Dans ce chapitre vous prendrez en main l’organisation de votre atelier. Vos documents de production sont prêts et à jour. Votre plan de charge est équilibré. Vos ressources humaines et matérielles sont disponibles.
Vous allez maintenant pouvoir choisir vos priorités et votre mode de jalonnement des opérations de production. Plusieurs choix s’offrent à vous. Je vous indique la meilleure voie pour piloter votre processus.
Préparez vos OF
Les OF, ordres de fabrication, sont la base des informations et consignes de production données aux opérateurs.
Bien entendu, tout oubli ou erreur entraîne des perturbations plus ou moins critiques. Vous devez consigner :
client :
nom, société, import/export,
classement ABC du client (exemple en CA) ;
planification :
date de début, date de fin prévisionnelles,
date de début, date de fin réelles ;
ressources humaines et techniques :
nom du ou des employés,
nom de l’équipement ;
ressources matérielles :
références matières premières, articles,
quantités prévisionnelles,
emplacements au magasin,
type de mise à disposition,
quantité redéposée en stock,
travaux,
désignation des tâches,
enchaînement des tâches,
temps alloué par tâche,
temps passé par tâche,
taille du lot de fabrication,
consignes qualité,
consignes sécurité,
EPI nécessaires ;
supports auxiliaires :
modes opératoires,
plans,
nomenclatures.
Cliquez ici pour voir un exemple d’OF d’une PME de peinture industrielle. Une fois rempli informatiquement, cet OF permet de calculer facilement le coût de revient de la production.

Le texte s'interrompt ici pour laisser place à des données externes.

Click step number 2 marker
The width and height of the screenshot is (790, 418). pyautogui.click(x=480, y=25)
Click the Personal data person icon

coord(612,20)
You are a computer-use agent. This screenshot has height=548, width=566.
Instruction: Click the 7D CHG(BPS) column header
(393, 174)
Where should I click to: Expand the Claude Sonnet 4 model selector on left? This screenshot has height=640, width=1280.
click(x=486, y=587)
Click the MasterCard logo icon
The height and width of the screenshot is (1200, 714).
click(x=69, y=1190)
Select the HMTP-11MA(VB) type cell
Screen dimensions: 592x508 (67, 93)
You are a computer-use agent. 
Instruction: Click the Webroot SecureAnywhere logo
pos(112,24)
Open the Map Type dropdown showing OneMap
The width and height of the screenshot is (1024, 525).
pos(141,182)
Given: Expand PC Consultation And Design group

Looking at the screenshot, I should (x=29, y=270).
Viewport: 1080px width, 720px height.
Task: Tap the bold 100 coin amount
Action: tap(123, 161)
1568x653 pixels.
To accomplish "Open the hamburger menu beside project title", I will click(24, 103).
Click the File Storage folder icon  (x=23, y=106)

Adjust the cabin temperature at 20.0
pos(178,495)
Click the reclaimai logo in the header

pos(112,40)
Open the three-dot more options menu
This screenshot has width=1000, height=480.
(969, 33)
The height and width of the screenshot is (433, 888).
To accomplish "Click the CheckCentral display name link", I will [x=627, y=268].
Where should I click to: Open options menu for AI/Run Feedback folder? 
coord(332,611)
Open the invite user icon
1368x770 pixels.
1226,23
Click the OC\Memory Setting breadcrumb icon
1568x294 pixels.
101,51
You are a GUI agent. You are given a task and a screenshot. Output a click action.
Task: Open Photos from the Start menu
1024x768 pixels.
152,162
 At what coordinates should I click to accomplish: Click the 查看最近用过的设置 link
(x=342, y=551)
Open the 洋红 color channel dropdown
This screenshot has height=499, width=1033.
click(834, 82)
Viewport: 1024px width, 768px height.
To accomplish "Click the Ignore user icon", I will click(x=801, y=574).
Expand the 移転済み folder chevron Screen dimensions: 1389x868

Choisissez votre technique de jalonnement
Une fois l’équilibre charge-capacité obtenu, il reste à ordonnancer (jalonner) les différentes tâches d’une fabrication sur un planning Gantt.
Si vous n’êtes pas familiarisé avec le Gantt, je vous invite à suivre le chapitre 2 de la partie 4 du cours "Pilotez la maintenance dans l'industrie du futur".
Exemple de planning Gantt ci-dessous. L’échelle est en heures. Les tâches sont au nombre de 8. Le chemin critique : A, D, E, H.
Les techniques de jalonnement sont : au plus tôt, au plus tard.
Jalonnement au plus tôt
Les tâches de fabrication sont planifiées dans l’ordre chronologique dès que les moyens de production sont disponibles :
avantage : méthode très simple ;
inconvénient : création de stocks.
Exemple :
Les OF n° 1, 2, 3, 4 sont arrivés dans cet ordre.
La fabrication de chaque OF passe par les postes de 1 à 6 dans cet ordre. La plupart des OF ne nécessitent pas de passer par tous les postes.
On considère que tous les postes sont disponibles à t = 0.
Postes | P 1 | P 2 | P 3 | P 4 | P 5 | P 6 | Délai livraison |
OF 1 OF 2 OF 3 OF 4 | / 1 h 6 h 5 h | 2 h 3 h 2 h 5 h | / 5 h / 3 h | / 3 h 4 h 8 h | 5 h 3 h 2 h / | 7 h 2 h 7 h / | 35 h 40 h 30 h 37 h |
Source : Des outils pour la gestion de production industrielle - AFNOR
Le jalonnement des tâches au plus tôt et l’identification des délais donne ce qui suit :
La durée de stockage des en-cours et produits finis est de 63 h, dont 5 h de stock d’en-cours (OF 1 et 3).
Jalonnement au plus tard
Pour réduire la durée de stockage, l’idée est de planifier les OF du plus urgent au moins pressé en partant de la date de livraison (date de fin) et en remontant le temps (rétroplanning), de la dernière tâche à la première :
avantage : stock réduit ; possibilité d’ordonnancer des urgences ;
inconvénient : risque de retard de livraison en cas de défaillance des ressources de production.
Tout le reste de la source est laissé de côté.